2.      My sadness or depressed mood is near­ly constant, and it isn't improved by any positive events, activities, or people.
versus

       My sadness or depressed mood usually comes in "waves" or "pangs;' and there are events, activities, or people who help me feel better.

3.      When I am reminded of my loss (of a loved one, friend, job, etc), I feel nothing but pain, bitterness, or bad memories.

versus
    
       When I am reminded of my loss (of a loved one, friend, job, etc), I often feel intense grief or have painful memories, but sometimes I have good thoughts and pleasant memories. 

4.      I will probably never get back to feeling like my "old self" again.

versus

       Things are really tough now, but I'm hopeful that with time I will feel more like my "old self.”

5.      I feel like a worthless person who has done mostly bad things in life, and has let my friends, family, and loved ones down.

versus

       I feel like I'm basically a good person and that, in general, I have done my best for my friends, family, and loved ones.

6.      All I can think about lately is me and how miserable I feel; I hardly think about friends, family, or loved ones, ex­cept to blame myself for some failing.

  versus

       Even though I'm less social and out­going since my loss, I still think a lot about friends, family, and loved ones, often with good feelings about them.

7.      When friends or family call or visit and try to cheer me up, I don't feel anything or I may feel even worse.

   versus

       When friends or family call or visit and try to cheer me up, I usually "perk up" for a while and enjoy the social contact.

8.     I often have persistent thoughts or im­pulses about ending my life, and I often think I'd be better off dead.

     versus

     I sometimes feel like a part of me has been lost and I wish I could be reunited with the person or part of my life I am missing, but I still think life is worth living.

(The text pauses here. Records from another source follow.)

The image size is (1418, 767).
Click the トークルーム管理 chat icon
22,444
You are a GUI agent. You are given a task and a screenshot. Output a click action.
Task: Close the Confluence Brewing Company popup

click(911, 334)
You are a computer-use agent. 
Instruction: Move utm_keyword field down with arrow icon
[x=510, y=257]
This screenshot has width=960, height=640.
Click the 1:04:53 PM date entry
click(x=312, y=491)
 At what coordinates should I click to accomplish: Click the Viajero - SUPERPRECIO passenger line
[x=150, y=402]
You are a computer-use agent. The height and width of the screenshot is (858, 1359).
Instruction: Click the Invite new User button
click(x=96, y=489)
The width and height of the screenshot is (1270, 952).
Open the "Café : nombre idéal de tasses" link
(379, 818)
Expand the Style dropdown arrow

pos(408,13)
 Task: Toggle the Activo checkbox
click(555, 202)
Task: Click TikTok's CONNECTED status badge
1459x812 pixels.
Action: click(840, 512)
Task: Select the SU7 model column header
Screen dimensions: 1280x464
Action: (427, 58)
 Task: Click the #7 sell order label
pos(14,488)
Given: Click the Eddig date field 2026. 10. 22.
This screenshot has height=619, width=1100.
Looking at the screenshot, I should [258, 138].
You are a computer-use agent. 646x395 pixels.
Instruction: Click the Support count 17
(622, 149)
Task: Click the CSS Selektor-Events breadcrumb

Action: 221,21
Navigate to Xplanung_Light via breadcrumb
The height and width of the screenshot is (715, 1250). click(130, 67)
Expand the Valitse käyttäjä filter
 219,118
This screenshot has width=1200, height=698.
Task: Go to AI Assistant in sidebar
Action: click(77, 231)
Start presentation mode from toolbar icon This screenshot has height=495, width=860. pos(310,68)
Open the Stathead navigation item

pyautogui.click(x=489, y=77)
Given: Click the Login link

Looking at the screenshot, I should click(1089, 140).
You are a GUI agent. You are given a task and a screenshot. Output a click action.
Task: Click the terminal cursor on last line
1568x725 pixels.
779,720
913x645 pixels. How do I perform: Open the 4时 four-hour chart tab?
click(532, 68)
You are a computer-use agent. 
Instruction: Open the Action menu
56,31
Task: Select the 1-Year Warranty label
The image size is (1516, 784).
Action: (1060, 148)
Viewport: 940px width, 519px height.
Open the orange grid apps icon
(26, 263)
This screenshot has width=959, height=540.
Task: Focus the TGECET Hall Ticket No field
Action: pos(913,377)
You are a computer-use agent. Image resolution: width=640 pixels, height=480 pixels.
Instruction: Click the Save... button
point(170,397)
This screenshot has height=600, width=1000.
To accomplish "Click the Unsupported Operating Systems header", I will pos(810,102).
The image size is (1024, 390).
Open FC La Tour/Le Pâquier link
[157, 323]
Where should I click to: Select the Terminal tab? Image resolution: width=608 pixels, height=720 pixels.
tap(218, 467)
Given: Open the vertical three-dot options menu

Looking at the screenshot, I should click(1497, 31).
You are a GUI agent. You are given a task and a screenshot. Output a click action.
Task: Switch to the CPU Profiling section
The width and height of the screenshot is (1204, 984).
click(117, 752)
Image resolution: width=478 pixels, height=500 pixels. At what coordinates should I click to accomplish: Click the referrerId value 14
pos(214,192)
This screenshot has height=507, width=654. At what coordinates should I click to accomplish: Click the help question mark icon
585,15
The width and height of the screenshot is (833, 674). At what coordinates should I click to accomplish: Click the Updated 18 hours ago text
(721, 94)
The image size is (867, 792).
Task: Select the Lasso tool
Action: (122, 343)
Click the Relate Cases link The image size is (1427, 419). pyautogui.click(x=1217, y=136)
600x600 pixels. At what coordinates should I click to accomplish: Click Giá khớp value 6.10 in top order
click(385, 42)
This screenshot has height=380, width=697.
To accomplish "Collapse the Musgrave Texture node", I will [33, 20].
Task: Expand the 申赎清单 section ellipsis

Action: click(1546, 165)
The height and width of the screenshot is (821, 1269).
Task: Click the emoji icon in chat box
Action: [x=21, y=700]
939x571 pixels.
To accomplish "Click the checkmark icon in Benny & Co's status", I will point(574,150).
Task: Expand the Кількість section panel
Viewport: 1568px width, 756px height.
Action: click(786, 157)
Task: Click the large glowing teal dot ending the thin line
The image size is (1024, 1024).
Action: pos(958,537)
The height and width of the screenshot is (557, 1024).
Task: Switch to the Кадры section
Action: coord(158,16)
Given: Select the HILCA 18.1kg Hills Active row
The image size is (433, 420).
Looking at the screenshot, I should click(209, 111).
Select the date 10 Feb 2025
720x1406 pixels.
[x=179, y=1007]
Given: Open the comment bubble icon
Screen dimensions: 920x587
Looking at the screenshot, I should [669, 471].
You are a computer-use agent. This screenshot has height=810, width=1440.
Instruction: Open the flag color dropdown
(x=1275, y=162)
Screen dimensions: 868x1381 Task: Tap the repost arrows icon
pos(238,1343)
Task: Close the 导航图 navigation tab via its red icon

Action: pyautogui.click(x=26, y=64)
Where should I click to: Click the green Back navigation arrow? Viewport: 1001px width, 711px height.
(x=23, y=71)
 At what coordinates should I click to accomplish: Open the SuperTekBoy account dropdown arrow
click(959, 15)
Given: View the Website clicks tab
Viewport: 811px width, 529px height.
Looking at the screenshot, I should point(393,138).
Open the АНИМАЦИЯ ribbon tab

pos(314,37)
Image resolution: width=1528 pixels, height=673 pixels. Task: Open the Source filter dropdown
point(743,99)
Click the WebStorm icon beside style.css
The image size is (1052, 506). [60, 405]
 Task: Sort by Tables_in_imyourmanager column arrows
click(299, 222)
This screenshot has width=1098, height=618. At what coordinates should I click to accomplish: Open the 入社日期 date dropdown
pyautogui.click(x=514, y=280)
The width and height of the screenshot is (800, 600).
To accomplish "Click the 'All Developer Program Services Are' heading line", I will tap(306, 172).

9.      Almost nothing that I used to like do­ing (reading, listening to music, sports, hobbies, etc) is of any comfort or con­solation to me anymore.

     versus

   The things that I have always liked do­ing (reading, listening to music, sports, hobbies,etc)  give me some comfort and consolation, at least temporarily.

10.  I feel "slowed down" inside, like my body and mind are stuck or frozen, and like time itself is standing still.

   versus

       My concentration isn't as good as usu­al, but my body and mind aren't slowed down, and time passes in the usual way.